Saved entries
»»
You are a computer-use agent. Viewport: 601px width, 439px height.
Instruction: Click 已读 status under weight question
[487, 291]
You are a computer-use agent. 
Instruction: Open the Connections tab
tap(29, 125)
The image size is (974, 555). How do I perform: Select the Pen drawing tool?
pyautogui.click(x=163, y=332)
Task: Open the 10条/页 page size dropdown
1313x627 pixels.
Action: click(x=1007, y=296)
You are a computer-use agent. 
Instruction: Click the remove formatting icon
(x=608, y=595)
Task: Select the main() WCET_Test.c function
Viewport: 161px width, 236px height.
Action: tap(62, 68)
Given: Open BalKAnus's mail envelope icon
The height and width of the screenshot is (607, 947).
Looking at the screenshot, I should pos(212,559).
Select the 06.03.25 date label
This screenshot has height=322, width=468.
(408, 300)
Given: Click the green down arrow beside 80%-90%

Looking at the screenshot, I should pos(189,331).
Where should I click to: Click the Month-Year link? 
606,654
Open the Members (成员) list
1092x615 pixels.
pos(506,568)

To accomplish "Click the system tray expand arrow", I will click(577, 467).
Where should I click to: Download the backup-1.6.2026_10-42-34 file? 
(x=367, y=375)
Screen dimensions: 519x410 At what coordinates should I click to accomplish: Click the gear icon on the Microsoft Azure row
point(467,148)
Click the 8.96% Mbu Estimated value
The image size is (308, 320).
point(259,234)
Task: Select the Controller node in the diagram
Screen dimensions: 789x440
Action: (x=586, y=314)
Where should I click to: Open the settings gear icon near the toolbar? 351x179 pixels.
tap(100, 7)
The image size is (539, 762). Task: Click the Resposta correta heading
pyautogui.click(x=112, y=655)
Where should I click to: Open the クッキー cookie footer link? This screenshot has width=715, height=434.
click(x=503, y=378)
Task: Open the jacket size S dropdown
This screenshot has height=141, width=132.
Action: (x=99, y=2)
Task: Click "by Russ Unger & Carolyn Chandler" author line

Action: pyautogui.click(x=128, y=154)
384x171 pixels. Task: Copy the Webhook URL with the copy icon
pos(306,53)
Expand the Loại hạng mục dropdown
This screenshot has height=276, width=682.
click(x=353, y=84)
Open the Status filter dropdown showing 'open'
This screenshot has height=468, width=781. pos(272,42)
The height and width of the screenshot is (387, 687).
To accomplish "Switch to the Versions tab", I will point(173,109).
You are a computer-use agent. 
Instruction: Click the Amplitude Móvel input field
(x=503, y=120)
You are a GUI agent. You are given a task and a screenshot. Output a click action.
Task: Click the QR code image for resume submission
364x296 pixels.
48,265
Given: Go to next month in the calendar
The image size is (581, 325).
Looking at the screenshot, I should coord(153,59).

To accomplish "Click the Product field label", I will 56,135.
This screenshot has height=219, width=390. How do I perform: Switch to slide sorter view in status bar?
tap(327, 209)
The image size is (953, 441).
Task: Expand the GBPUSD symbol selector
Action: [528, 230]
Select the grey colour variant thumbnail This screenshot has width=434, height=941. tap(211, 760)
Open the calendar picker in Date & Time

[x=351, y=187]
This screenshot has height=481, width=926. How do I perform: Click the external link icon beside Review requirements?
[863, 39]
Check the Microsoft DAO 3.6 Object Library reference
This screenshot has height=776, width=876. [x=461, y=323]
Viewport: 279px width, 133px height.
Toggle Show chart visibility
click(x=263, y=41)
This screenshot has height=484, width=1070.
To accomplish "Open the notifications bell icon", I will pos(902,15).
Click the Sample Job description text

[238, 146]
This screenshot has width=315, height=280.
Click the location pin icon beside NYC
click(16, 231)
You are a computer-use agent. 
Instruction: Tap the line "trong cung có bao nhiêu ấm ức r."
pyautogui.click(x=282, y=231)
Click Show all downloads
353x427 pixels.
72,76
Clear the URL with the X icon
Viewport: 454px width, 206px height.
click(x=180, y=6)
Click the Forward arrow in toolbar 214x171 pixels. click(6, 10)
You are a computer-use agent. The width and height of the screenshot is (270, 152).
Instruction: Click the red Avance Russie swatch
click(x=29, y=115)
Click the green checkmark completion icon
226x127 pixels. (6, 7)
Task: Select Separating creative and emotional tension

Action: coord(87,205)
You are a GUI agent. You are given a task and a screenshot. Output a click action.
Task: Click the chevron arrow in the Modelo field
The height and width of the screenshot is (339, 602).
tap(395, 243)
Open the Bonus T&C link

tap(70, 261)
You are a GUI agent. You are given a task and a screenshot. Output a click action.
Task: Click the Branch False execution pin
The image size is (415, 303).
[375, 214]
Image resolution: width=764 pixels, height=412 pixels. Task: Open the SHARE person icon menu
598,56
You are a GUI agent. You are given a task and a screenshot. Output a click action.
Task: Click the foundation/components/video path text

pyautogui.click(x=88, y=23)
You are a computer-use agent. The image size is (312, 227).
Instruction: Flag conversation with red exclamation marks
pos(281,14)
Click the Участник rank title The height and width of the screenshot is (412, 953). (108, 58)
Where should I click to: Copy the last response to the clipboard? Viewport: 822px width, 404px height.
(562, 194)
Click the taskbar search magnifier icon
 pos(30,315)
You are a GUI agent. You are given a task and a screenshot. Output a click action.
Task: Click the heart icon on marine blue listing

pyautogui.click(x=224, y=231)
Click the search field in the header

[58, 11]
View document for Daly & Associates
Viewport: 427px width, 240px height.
««
> _WHAT THIS TASK INVOLVES_
Look over the records above and copy each line that includes the string "will".

> _SOLUTION FOR THIS PROBLEM_
To accomplish "Click the system tray expand arrow", I will click(577, 467).
To accomplish "Switch to the Versions tab", I will point(173,109).
To accomplish "Click the Product field label", I will 56,135.
To accomplish "Open the notifications bell icon", I will pos(902,15).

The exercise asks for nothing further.